"This Is Really the Time": A Conversation with the Director of NCRA-TIFR

The 44th Annual Meeting of the Astronomical Society of India was held at IIT Guwahati this year — and with it came some of the country's most distinguished astronomers. We sat down with Prof Yashwant Gupta, Director of NCRA-TIFR, to talk about how India built one of the world's great radio astronomy facilities, why this moment is unlike any before it, and what it means for engineering students who want to study the universe.

Published 15 June 2026 | Category Meetings and Conferences | Office Dept of Physics

"There is no reason why a celestial object should emit only in the range our eyes can detect,” says Prof Yashwant Gupta.

Most people think of astronomy as optical — telescopes, lenses, visible light. But light is just a narrow slice of the electromagnetic spectrum, which stretches all the way from gamma rays down to the longest wavelength radio waves.

It took time for people to realise that other kinds of electromagnetic waves could be detected and that looking at those other wavelengths could reveal things that visible light never would.

“The Earth's atmosphere is not equally permeable to all frequencies. The ozone layer blocks ultraviolet rays, and other parts of the atmosphere block large parts of the spectrum. But other than visible light, the most usable window is in the radio part of the spectrum — from around 30 megahertz to 300 gigahertz. And as it happens, India has a significant claim at the very beginning of that story."

Bose Before Marconi

"Acharya J.C. Bose, working in Kolkata, demonstrated for the first time how to generate and receive radio waves. When you ask people who did this, they usually say Marconi," says Prof Gupta.
======
■ **Stated task 1**: List every person named in the interview with the NCRA-TIFR director.
The interview and the records below have no connection to each other.

■ **Supplied data**:
======
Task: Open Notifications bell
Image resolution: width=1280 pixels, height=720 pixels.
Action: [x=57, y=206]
======
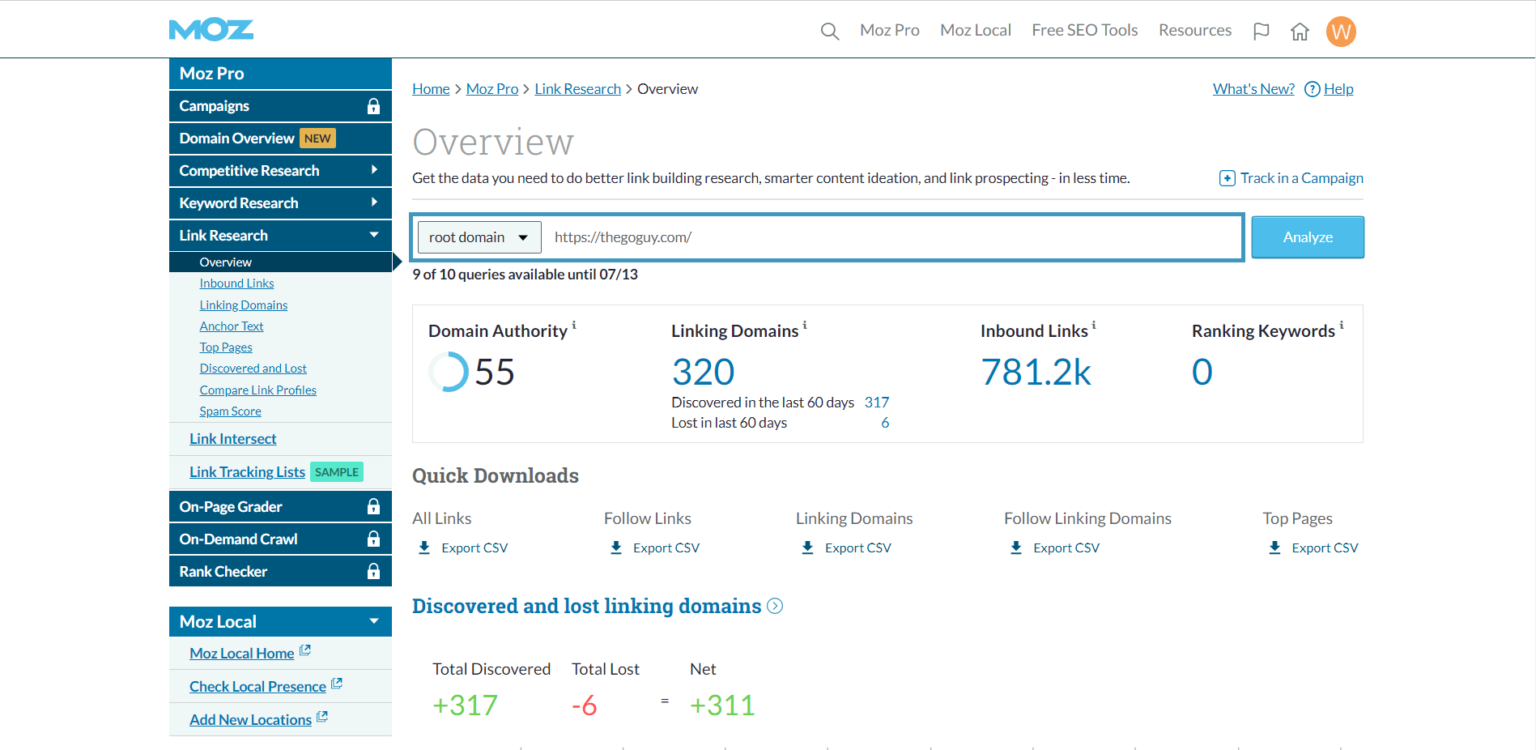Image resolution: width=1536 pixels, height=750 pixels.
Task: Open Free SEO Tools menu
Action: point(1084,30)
======
■ **Stated task 2**: In the records, copy word for word the part that opens with the line containing "Task: Open Notifications bell" and closes with the line containing "Action: [x=57, y=206]", both of those lines included.

■ **Complete response 1**:
- Prof Yashwant Gupta
- Acharya J.C. Bose
- Marconi

■ **Complete response 2**:
Task: Open Notifications bell
Image resolution: width=1280 pixels, height=720 pixels.
Action: [x=57, y=206]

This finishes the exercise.